* What you need to do: Extend the passage about the farmer's harvest and the spiritual harvest, picking up right after its final sentence.

* Reading passage:
* * * * * * * * *

Until, harvest time. One day the farmer wakes up and looks out, and his field is full of crops! There is his reward, the harvest that he has labored so long for has come, and he is delighted in it.
The same is true for us, as all three of these word pictures come together. If we are dedicated, if we are directed then we will be delighted, then we will enjoy a spiritual harvest that we can’t even imagine now. One day we’ll see Jesus face to face, and all our struggles will seem worth it in this life. Meeting Jesus isn’t something that makes us shrug our shoulders and say ‘it’s ok.’ Meeting Jesus will just about make our hearts explode for joy. In fact, unless we were held up by His grace meeting Jesus would simply overwhelm us. It will be worth it.

* * * * * * * * *

* Provided material:
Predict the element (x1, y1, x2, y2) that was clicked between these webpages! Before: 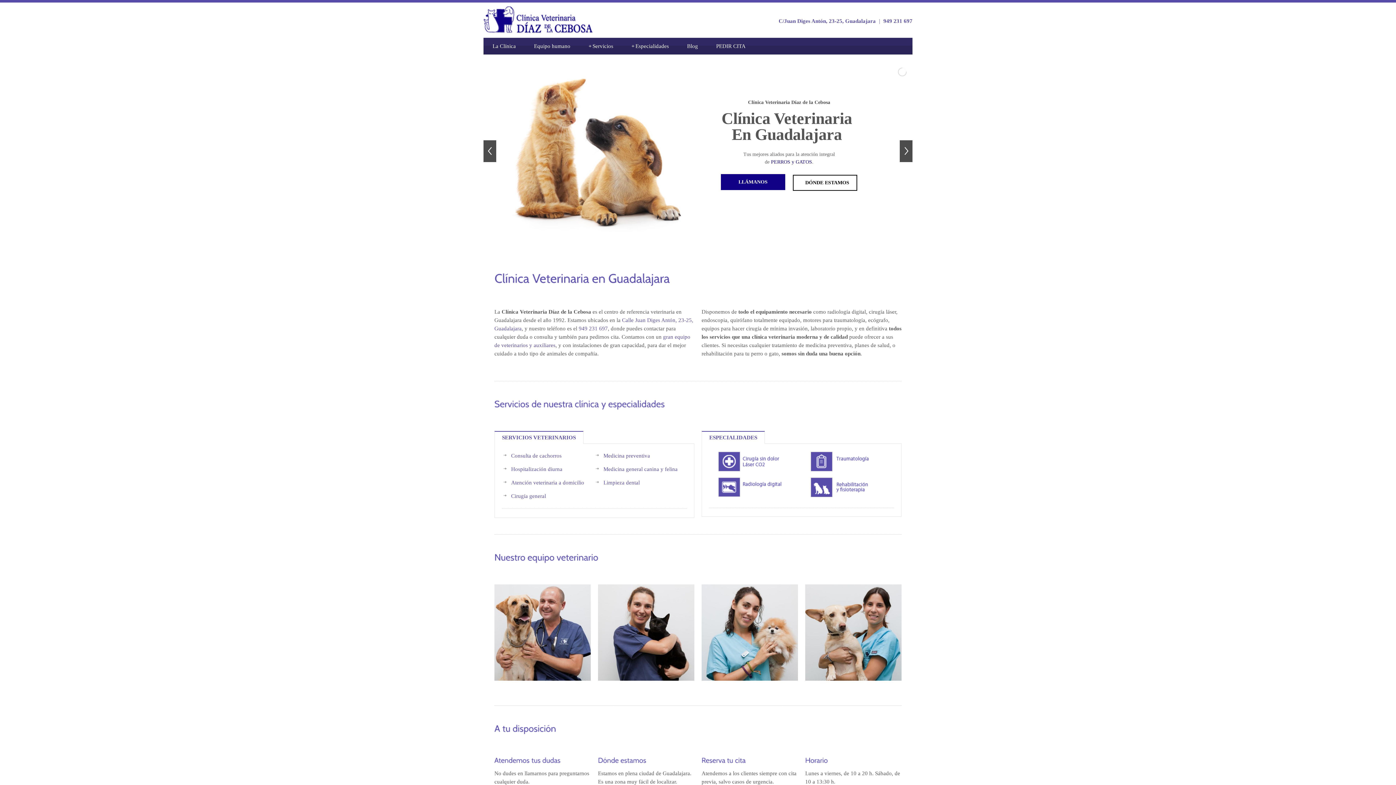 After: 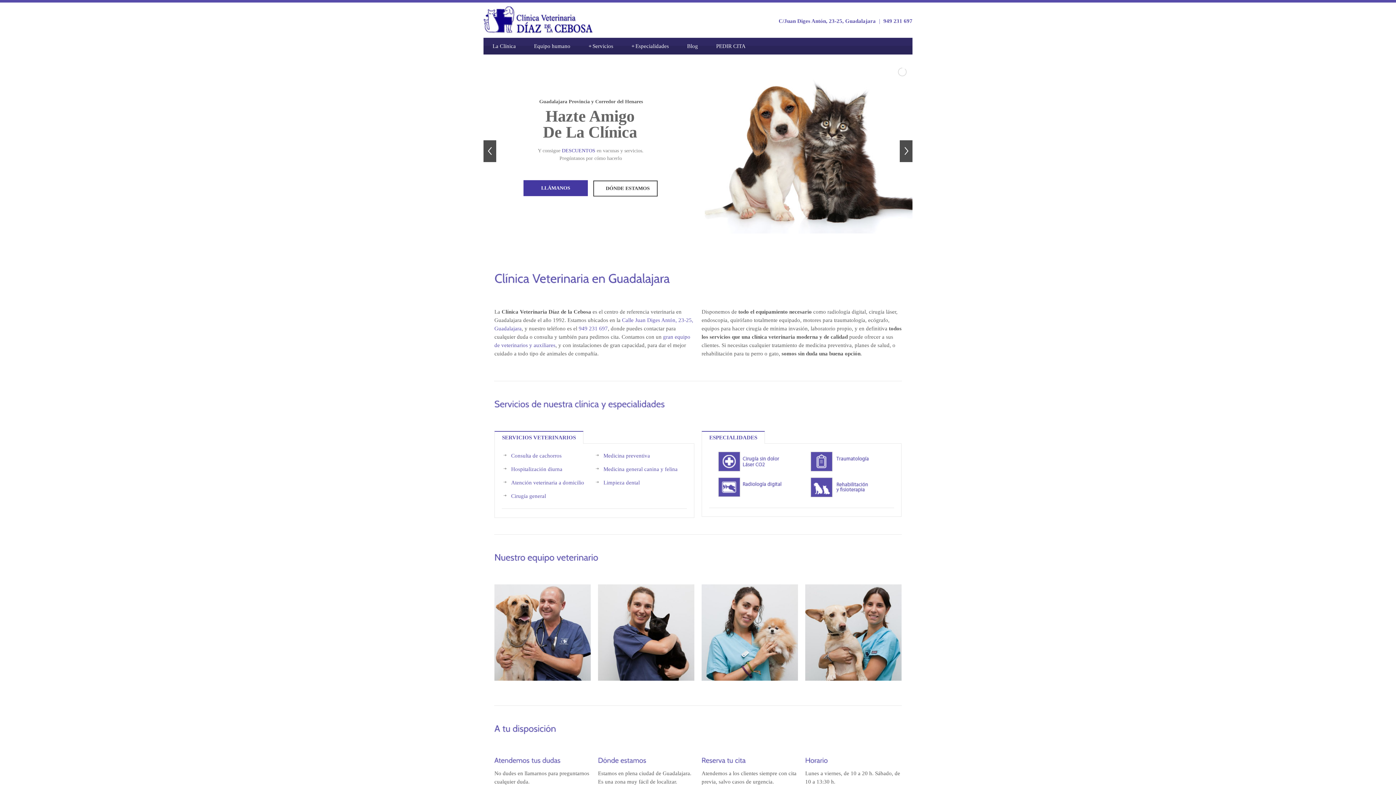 Action: bbox: (494, 431, 583, 444) label: SERVICIOS VETERINARIOS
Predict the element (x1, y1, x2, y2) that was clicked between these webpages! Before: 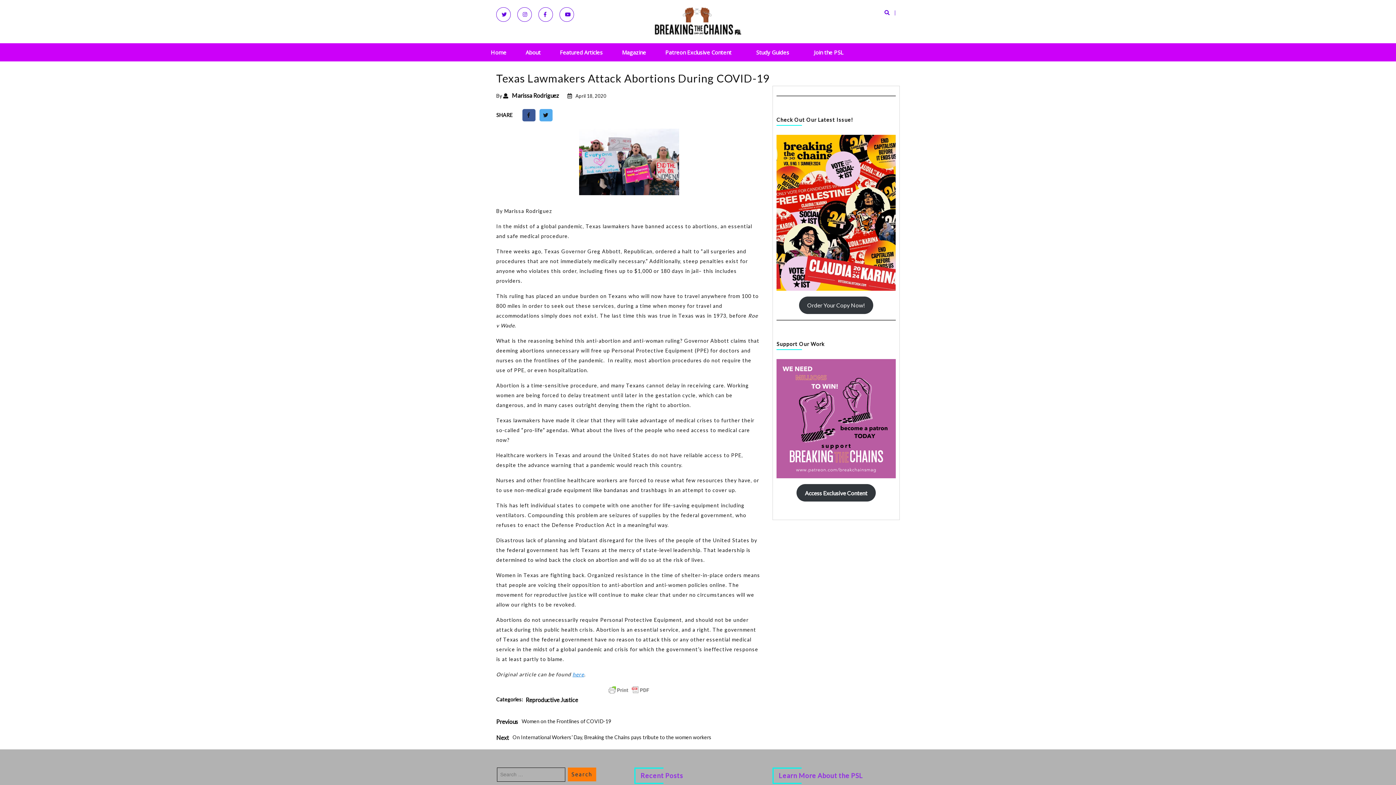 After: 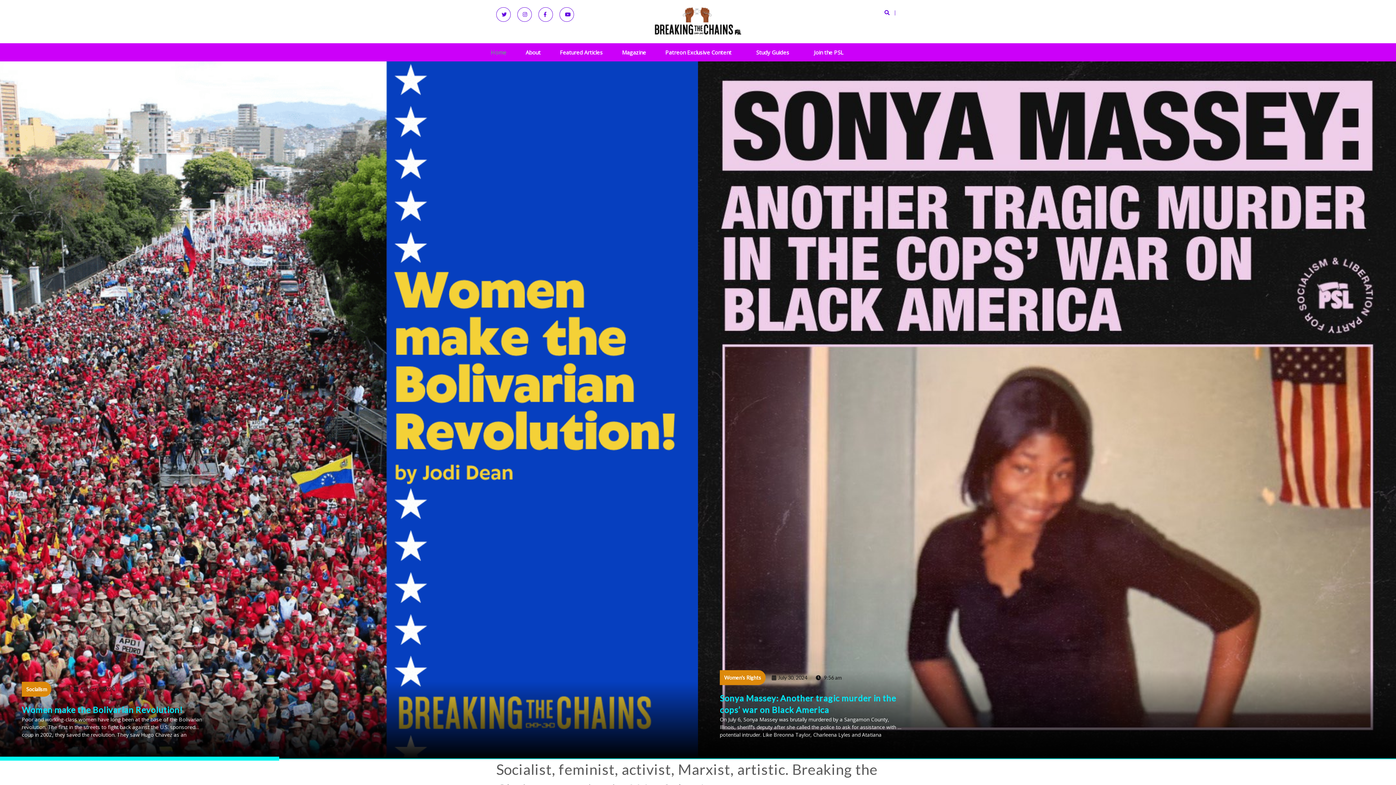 Action: bbox: (634, 7, 761, 36)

* * * * * * * * *

* The output:
But maybe you think it’s different for Paul, you can understand his focus on Heaven given that his life was nearly over. But this truth, this final delight was what had kept Paul faithful throughout his life. In his letter to the Philippians he tells them that it would be better for him to go and be with Jesus, but for their sake, for the sake of his ministry to them, he has to stay. Paul knows that whether he is alive or not, Christ will be glorified. Paul knows that all his dedication in hardship and all his faithful directedness will pay off. And you and I are in exactly the same situation. We have to keep our eyes on the delight. That is our reward. As we suffer hardship, be dedicated because you will be delighted. As we follow direction, no matter how hard or counter cultural it seems, be well directed, because of the delight that will come at the end.
Dedicated like a soldier, directed like an athlete, and delighted like a farmer at harvest time, these are the three Ds of the Christian life.

Wednesday 17 October 2012

The Christian Life is a Directed Life


The Christian life is dedicated, and the Christian life is directed.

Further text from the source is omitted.